Homophily and Business

Loosely translated, homophily is your desire and ability to gravitate towards like-minded individuals. A lot of people would think this is a very good/strong element of business and work and organizations and workplaces, because — like-minded people tend to be potential choices for work friends, and having friends at work can be a pretty powerful thing. Plus, we’ve been talking a lot about employee engagement, employee advocacy and overall organizational culture for a number of years. Put aside the potential idea that it’s a consultant-driven scam. If you believe in it, isn’t a stronger culture — one with a lot of like-minded, goal-focused, supporting-each-other individuals — the exact thing you want?

Well, probably not. 

I’ve written a little about this before:

From a cliche alert standpoint, this all goes back to “variety is the spice of life.”

We can phrase this in a more academic way, though. What happens when a bunch of Northwestern (Kellogg) researchers dive into this topic and try to figure out whether a strong, like-minded culture is good or bad? Here’s what happens:

But Kets and Sandroni found that homophily may not benefit all types of interactions. In situations marked by high stakes and constant upheaval, says Kets, “excessive conformism hampers the ability of an organization to adapt.”

The IBM of the early nineties, for instance, was not prepared for change. “That’s the story that people tell. Having people work together well and communicate effectively—it creates an entrenched culture. You’re not open to outside ideas,” says Kets. “There may be a better option, but I won’t [pursue] it because that isn’t how things are done around here.”

Ah, yes. The old “That’s how it’s always been done!” That’s essentially why we still don’t have four-day work weeks, even though they make a lot of sense. BTW: the personal equivalent of the professional “That’s how it’s always been done!” is “You just don’t understand!” I get that all the time from people.

Here’s the whole essence of this discussion/argument. You can really have two types of cultures, or some continuum along these two types:

  • Entrenched
  • Adaptive

Here’s the problem: you go too far from “entrenched,” you run the risk of horrible managers alienating everyone. This happens a lot. You go too far towards “adaptive,” and you run the risk of process falling by the wayside. A place without process terrifies most people.

You have to hit a sweet spot between “Here’s a bunch of people that get along and can chase/meet deliverables together” (closer to entrenched) and “Here’s a bunch of people that also understand business context changes, needs change, and sometimes we need to be flexible in how we do things” (closer to adaptive).

Most people can’t hit that sweet spot, because of a mix of process, tenured employees, bad managers, unclear leadership, lack of purpose, poor communications, etc. The normal “Horsemen of the Work Apo…”

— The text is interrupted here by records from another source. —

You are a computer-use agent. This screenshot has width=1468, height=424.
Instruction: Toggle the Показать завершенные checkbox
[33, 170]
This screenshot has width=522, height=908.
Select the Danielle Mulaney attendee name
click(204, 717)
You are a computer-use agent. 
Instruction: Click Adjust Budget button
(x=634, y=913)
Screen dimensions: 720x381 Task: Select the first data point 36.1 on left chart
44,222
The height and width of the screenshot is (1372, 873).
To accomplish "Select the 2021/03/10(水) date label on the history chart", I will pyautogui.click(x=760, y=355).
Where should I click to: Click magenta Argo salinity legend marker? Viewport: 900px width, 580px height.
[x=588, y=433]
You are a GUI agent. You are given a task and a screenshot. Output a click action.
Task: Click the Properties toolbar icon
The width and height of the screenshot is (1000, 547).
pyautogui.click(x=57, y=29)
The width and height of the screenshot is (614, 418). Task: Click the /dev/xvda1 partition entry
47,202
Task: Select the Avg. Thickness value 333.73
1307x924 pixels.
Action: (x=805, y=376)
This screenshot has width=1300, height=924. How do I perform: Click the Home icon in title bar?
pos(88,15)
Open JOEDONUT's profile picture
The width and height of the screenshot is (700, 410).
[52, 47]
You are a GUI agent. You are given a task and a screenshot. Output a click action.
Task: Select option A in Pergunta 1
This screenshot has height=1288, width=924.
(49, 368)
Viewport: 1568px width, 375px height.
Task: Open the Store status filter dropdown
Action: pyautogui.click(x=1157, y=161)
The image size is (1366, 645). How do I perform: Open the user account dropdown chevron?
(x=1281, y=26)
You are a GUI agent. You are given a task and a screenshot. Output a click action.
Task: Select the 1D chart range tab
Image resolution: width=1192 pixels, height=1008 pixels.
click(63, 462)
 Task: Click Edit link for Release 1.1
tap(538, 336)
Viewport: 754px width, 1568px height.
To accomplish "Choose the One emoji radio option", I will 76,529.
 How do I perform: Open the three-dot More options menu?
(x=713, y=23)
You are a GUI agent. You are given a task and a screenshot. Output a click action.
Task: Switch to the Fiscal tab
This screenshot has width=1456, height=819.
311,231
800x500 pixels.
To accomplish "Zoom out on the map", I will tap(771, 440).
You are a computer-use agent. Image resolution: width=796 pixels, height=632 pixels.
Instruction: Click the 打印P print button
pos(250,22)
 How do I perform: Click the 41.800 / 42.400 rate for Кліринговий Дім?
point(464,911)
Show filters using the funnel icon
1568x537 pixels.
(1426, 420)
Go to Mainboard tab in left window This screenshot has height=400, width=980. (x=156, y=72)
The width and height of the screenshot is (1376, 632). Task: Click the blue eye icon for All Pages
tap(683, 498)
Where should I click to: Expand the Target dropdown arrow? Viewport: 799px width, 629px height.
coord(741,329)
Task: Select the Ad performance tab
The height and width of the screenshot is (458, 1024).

I don’t have a huge amount of tangible suggestions here — every workplace and every human in those workplaces is different — but I always think a helpful place to start is by thinking of work as a neighborhood, as opposed to “a family.” That’s going to change your headspace and how you relate to the different individuals, deliverables, and pieces that you need to deal with to work effectively.

This is all a little bit related to something I wrote last week on the intersection point of “business innovation” and “tenure” — i.e. can you innovate with people with more tenure all over the place? It is harder.